** What you have to do **
The answer must consist solely of the lines from the one containing "Given: Open the 'is' operator dropdown" through the last line of the records, set down exactly and without any pictures.

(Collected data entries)

---------------

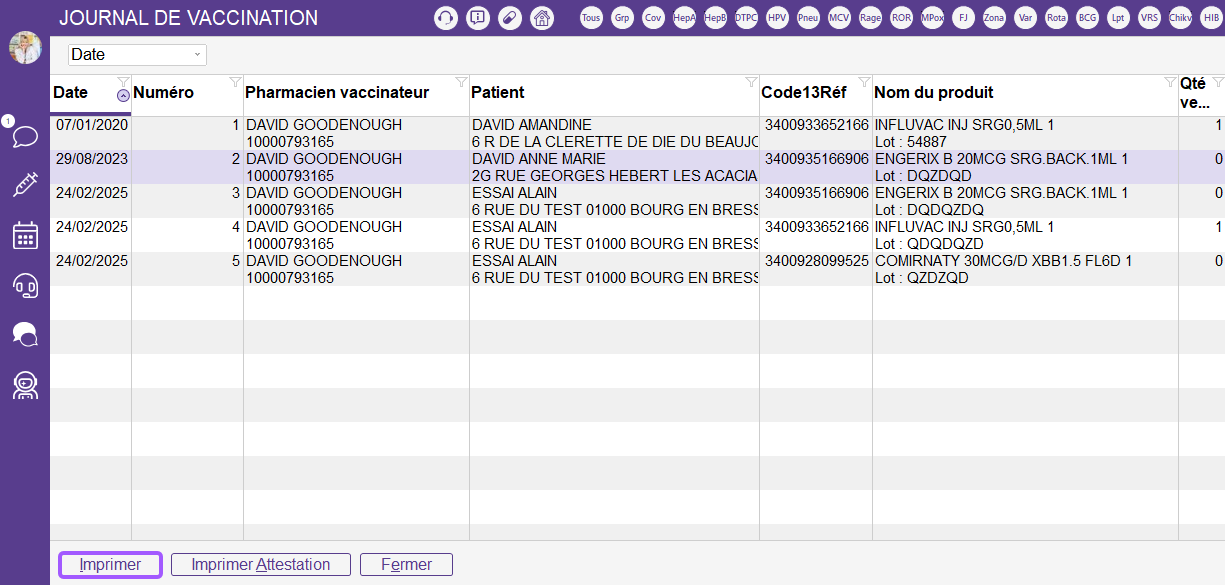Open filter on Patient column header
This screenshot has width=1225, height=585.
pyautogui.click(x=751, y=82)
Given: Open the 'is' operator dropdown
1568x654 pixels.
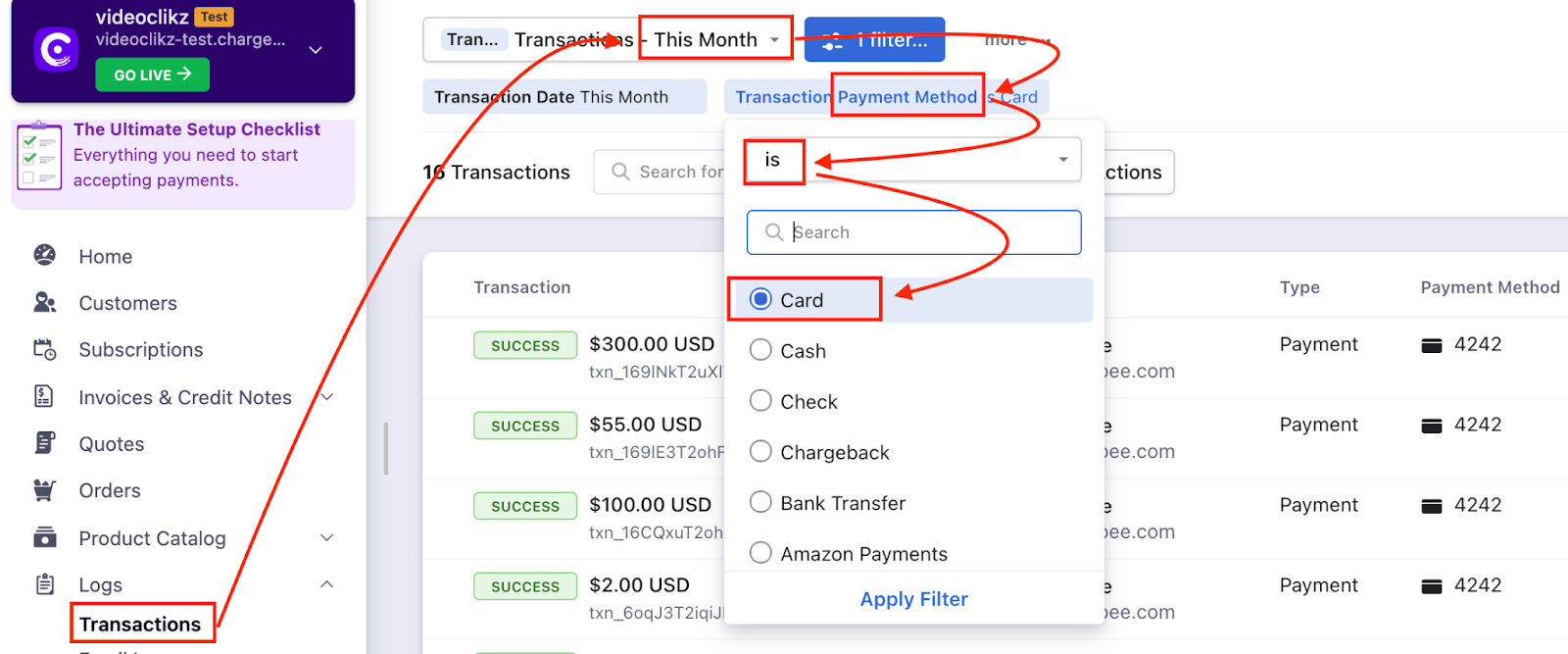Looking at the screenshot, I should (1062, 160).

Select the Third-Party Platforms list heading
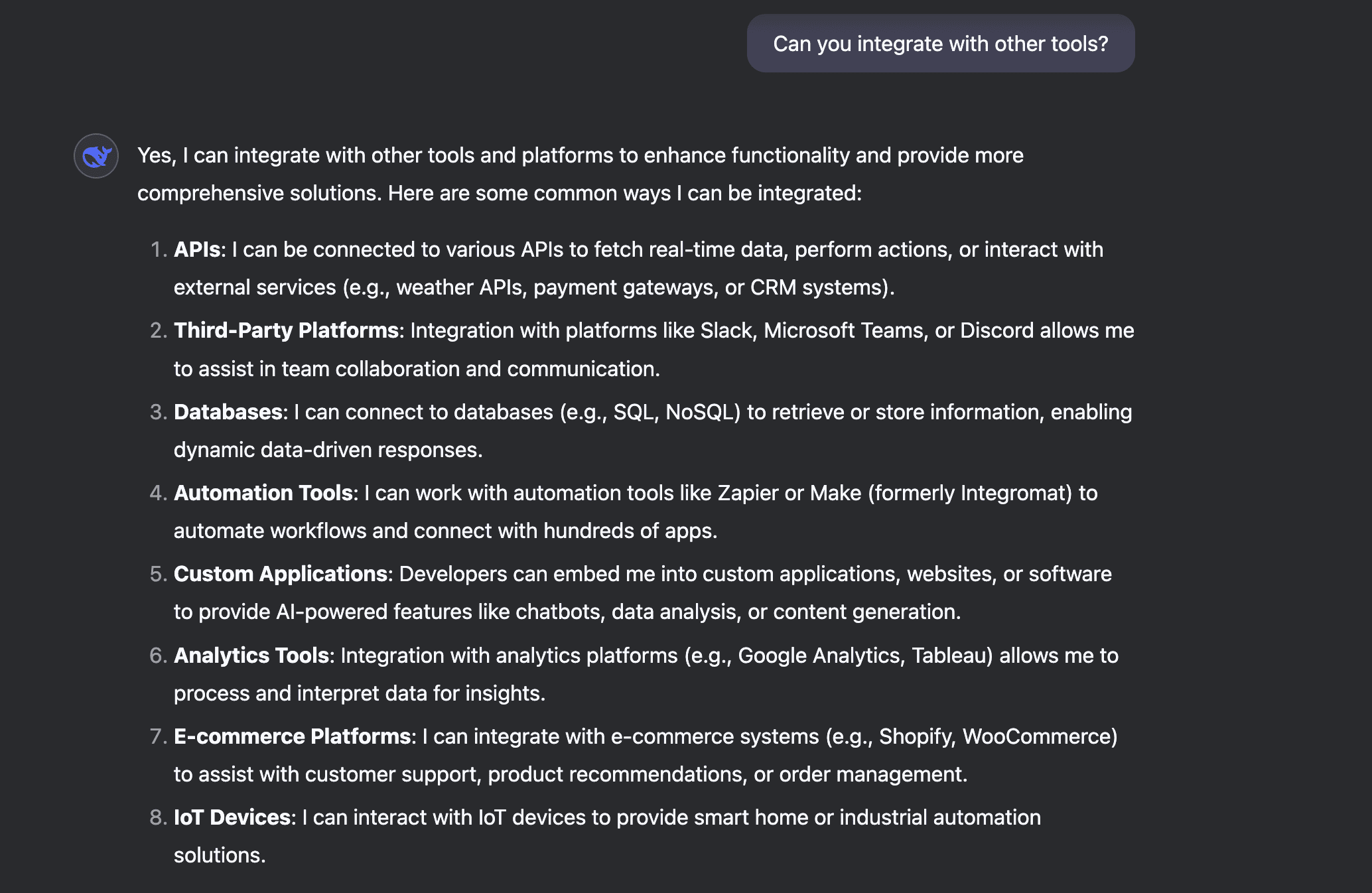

---------------

** Expected answer **
Given: Open the 'is' operator dropdown
1568x654 pixels.
Looking at the screenshot, I should (1062, 160).

Select the Third-Party Platforms list heading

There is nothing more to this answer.